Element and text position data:
----------------

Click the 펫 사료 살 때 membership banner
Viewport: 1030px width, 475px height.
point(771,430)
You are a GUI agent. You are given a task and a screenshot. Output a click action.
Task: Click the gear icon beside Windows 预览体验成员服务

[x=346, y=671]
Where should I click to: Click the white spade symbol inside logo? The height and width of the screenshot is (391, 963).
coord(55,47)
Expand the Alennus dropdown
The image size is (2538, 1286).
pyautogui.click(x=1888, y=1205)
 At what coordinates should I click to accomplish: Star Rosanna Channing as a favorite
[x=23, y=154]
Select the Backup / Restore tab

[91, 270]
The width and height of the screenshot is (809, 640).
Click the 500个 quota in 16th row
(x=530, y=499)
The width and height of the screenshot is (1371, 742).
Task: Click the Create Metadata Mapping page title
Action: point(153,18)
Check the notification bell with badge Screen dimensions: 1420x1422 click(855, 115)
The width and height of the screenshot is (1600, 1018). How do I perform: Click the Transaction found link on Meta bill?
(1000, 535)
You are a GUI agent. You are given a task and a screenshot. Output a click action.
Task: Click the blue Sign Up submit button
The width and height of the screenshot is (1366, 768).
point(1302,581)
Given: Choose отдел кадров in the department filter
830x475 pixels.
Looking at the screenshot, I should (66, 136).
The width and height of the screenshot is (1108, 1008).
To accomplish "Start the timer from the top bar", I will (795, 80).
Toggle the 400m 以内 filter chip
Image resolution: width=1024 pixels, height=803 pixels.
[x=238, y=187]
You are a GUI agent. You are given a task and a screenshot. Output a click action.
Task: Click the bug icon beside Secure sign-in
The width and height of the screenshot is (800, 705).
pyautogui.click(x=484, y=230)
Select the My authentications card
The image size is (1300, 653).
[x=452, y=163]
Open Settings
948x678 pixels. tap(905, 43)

----------------

GOAL → Rewrite the listing with "UI automation agent" substituted for every occurrence of "GUI agent", leaving all other text unchanged.

REPLY →
Click the 펫 사료 살 때 membership banner
Viewport: 1030px width, 475px height.
point(771,430)
You are a UI automation agent. You are given a task and a screenshot. Output a click action.
Task: Click the gear icon beside Windows 预览体验成员服务

[x=346, y=671]
Where should I click to: Click the white spade symbol inside logo? The height and width of the screenshot is (391, 963).
coord(55,47)
Expand the Alennus dropdown
The image size is (2538, 1286).
pyautogui.click(x=1888, y=1205)
 At what coordinates should I click to accomplish: Star Rosanna Channing as a favorite
[x=23, y=154]
Select the Backup / Restore tab

[91, 270]
The width and height of the screenshot is (809, 640).
Click the 500个 quota in 16th row
(x=530, y=499)
The width and height of the screenshot is (1371, 742).
Task: Click the Create Metadata Mapping page title
Action: point(153,18)
Check the notification bell with badge Screen dimensions: 1420x1422 click(855, 115)
The width and height of the screenshot is (1600, 1018). How do I perform: Click the Transaction found link on Meta bill?
(1000, 535)
You are a UI automation agent. You are given a task and a screenshot. Output a click action.
Task: Click the blue Sign Up submit button
The width and height of the screenshot is (1366, 768).
point(1302,581)
Given: Choose отдел кадров in the department filter
830x475 pixels.
Looking at the screenshot, I should (66, 136).
The width and height of the screenshot is (1108, 1008).
To accomplish "Start the timer from the top bar", I will (795, 80).
Toggle the 400m 以内 filter chip
Image resolution: width=1024 pixels, height=803 pixels.
[x=238, y=187]
You are a UI automation agent. You are given a task and a screenshot. Output a click action.
Task: Click the bug icon beside Secure sign-in
The width and height of the screenshot is (800, 705).
pyautogui.click(x=484, y=230)
Select the My authentications card
The image size is (1300, 653).
[x=452, y=163]
Open Settings
948x678 pixels. tap(905, 43)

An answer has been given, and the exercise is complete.